Top Rated Free email providers:
Top 17 Free Email Services - About Email

Comparison of the top email providers:
Comparison of webmail providers - Wikipedia, the free encyclopedia


----------



## Scottish Lass

I think that's part of what you're exchanging for free.


----------



## Edward

I have an old Excite account left over from my Prodigy days. I quit using it when they went to a webmail interface that is so bad that it had to be intentional. 

I just tried it to time how long it took to load - gave up after two minutes (and I have fiber to the house). And they delete your emails after 90 days. But it is a free alternative.


----------



## Rich Koster

NetZero


----------



## Skyler

Brother John said:


> I am interested to find out about email alternatives to Gmail. I would like a free or close to free service that is more private. Any suggestions?



When you say "more private," what exactly do you mean?


----------



## N. Eshelman

You could go back in time and use AOL. Maybe you could even get a CD-rom to upload it? I bet I have one laying around somewhere...


----------



## PuritanCovenanter

I didn't get a hotmail account and I get less junk and all even though I use it and hotmail is it's general stay. MSN.com was early and I have an msn.com email that seems more private. Maybe it isn't. Like Pastor Eshelman recommended, my aol accounts don't get bothered either. I have two. I don't ever have them come up with junk. They are the less frequented and I check them just as much as gmail, yahoo, and my msn account. I have netzero also but a lot of stuff from them and finally quit checking them. they were my first since I got them from K-Mart. LOL Bluelight Special.


----------



## GulfCoast Presbyterian

Check with your internet service provider. We get a couple of free accounts through bellsouth for using them as our ISP. No spam at all.


----------



## jwithnell

I too wonder what you mean by "more private."

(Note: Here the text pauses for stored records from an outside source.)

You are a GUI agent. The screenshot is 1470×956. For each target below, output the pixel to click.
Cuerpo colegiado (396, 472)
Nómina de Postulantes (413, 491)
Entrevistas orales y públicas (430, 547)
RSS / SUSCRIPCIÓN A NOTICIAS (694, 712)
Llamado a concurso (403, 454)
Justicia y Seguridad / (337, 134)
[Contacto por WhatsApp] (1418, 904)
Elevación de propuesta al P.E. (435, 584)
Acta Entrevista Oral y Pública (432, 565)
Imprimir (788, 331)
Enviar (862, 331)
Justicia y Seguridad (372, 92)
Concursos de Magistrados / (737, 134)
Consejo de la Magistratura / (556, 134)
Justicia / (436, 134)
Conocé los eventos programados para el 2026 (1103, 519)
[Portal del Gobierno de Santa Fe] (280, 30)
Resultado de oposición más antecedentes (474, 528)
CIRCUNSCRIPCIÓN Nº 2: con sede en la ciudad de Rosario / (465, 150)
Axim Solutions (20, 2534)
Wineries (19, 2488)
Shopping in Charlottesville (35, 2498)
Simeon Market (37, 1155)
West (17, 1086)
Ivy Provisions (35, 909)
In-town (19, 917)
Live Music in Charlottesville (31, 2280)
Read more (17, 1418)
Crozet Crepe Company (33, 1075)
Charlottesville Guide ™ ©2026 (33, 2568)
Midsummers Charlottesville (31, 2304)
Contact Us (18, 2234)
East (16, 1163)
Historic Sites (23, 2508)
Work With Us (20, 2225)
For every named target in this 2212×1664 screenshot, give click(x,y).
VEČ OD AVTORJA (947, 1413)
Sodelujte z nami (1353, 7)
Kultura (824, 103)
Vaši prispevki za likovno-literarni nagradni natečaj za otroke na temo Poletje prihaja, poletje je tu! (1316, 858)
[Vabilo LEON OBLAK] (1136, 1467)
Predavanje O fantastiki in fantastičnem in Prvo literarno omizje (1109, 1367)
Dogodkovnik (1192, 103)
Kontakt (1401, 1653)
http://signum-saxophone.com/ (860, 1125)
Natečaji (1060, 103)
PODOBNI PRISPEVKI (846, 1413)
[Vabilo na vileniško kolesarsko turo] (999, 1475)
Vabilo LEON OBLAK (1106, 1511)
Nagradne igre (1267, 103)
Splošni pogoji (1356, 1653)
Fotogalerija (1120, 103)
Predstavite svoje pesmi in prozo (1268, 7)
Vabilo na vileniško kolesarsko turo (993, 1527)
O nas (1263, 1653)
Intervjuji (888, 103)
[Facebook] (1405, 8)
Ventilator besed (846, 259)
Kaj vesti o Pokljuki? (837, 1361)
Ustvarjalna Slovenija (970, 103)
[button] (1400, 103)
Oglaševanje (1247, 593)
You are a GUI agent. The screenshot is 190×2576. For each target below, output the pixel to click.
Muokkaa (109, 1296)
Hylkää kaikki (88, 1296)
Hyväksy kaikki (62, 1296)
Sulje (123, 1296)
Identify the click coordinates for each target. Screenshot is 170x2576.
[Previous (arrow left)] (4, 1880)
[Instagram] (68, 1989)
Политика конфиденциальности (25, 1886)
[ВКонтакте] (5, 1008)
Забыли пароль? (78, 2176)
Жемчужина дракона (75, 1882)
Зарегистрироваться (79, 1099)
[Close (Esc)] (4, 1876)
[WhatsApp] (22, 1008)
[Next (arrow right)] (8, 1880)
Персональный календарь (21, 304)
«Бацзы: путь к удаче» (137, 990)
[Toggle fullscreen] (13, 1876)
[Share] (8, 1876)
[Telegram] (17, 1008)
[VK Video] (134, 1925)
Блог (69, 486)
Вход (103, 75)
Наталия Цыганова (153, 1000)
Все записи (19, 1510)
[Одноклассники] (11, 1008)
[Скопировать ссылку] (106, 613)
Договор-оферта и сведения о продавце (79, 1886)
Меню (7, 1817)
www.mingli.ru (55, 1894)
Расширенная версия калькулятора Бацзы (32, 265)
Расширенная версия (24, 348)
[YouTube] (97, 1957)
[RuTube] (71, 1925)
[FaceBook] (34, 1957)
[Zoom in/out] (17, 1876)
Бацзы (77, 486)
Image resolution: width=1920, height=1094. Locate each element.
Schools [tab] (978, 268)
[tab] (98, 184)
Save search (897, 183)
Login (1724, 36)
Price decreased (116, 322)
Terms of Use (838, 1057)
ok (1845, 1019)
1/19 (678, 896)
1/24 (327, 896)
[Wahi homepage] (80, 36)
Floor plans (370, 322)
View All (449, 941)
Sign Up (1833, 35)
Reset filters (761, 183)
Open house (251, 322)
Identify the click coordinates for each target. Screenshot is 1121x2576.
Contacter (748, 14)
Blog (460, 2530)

We use Hotmail, then I have a Yahoo account to use when you must give your email to move through a registration. Most of the junk goes to yahoo that way. I'm also relentless at hitting the "junk" button when stuff makes it into my Hotmail account.


----------



## Jeremy Hoover

I thought Google had a good reputation for privacy, at least with its Gmail program. I've used Gmail for many years without any problems. Gmail also has a very good built-in spam filter.


----------



## JM

I use Yahoo and Zoho. Both are been pretty good. Yahoo has had a few glitches since they upgraded but I can send text messages and chat with it so I do like. Zoho is a lot bigger but I use it only for emailing, was recommended by a magazine (can't remember the title).


----------



## Edward

Jeremy Hoover said:


> I thought Google had a good reputation for privacy, at least with its Gmail program.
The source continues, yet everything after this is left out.